A versatile cereal with a nut-like flavor profile, barley is among the healthiest grains out there. This chewy, pasta-like whole grain is packed with fiber, potassium, folate, vitamin B6, and calcium. Additionally, barley contains selenium, a type of mineral that is rarely present in most foods. This mineral prevents inflammation and is known to detoxify and fight cancer-causing compounds in the body.

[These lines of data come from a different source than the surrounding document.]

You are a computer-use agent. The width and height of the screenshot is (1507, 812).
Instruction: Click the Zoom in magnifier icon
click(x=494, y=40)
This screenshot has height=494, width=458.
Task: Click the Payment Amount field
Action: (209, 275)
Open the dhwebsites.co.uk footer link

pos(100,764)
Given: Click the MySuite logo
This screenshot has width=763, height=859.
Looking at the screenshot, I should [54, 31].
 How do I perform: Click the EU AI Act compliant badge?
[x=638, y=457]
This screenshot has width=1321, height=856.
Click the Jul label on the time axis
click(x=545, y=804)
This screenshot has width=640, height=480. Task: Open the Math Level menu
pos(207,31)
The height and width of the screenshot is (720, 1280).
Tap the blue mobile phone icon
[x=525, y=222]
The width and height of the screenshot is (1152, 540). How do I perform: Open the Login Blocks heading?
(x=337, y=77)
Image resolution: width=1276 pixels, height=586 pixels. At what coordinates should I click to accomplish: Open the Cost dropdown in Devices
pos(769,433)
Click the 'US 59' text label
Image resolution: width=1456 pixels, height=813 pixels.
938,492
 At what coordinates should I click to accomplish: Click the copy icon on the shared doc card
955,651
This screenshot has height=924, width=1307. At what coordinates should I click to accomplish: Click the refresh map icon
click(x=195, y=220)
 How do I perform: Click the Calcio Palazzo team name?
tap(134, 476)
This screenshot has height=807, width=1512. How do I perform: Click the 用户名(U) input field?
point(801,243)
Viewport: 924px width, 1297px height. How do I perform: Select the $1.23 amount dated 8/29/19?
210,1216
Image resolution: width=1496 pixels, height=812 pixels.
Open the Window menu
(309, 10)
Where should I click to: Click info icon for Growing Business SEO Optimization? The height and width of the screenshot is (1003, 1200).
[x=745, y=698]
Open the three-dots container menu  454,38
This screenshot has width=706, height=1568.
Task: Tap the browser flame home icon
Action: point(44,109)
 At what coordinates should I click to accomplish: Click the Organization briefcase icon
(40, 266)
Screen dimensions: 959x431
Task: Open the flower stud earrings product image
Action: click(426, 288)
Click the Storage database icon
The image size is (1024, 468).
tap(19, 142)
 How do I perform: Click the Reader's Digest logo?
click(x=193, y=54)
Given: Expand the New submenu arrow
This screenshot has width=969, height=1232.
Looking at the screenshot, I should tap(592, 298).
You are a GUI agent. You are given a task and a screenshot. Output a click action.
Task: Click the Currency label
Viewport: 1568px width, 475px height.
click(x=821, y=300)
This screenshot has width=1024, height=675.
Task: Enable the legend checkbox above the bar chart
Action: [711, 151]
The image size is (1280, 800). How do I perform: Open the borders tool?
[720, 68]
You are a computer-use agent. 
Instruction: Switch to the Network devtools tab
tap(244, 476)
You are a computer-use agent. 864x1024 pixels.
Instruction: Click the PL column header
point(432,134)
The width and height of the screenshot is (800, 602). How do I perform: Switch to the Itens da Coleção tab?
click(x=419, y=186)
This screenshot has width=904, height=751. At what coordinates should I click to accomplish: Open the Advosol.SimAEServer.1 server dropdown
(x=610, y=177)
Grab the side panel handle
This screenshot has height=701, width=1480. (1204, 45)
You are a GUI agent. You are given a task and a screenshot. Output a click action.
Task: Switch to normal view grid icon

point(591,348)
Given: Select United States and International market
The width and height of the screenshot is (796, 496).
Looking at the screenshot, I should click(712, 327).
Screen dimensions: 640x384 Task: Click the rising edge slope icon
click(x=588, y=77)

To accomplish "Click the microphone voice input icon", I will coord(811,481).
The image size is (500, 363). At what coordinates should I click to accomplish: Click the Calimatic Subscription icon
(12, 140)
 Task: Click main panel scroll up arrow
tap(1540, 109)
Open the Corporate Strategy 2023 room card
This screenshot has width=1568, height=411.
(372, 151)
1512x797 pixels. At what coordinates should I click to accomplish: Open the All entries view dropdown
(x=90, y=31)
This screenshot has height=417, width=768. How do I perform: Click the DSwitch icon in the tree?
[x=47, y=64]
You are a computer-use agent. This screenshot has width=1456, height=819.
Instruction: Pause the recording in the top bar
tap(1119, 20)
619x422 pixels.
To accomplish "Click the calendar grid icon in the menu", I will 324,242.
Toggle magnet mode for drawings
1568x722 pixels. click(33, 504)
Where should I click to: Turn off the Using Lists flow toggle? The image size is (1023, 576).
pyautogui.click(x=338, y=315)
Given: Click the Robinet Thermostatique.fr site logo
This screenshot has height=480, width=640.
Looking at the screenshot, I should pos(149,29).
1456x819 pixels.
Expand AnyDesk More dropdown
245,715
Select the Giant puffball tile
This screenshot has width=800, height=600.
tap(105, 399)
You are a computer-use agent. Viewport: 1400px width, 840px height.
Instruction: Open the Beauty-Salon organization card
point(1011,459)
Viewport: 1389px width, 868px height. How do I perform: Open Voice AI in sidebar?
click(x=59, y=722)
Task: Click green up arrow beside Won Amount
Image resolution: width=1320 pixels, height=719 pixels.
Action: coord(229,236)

Although barley is usually tossed into soups to make them more hearty, these grains can also be used to make your burgers extra healthy. Check out this beef and barley burger recipe.

Brown Rice

One of the biggest reasons why you should always choose brown over the white variety is that brown rice contains triple the nutrients present in white rice. Compared to its refined, white counterpart, brown rice is a slow-sugar release grain that helps stabilize blood sugar levels, making it an excellent option for those who suffer diabetes. With only 111 calories per serving, this healthy grain is also packed with selenium, manganese, and antioxidants.

Add a crisp flavor profile into your lunch burritos by substituting white rice with brown rice.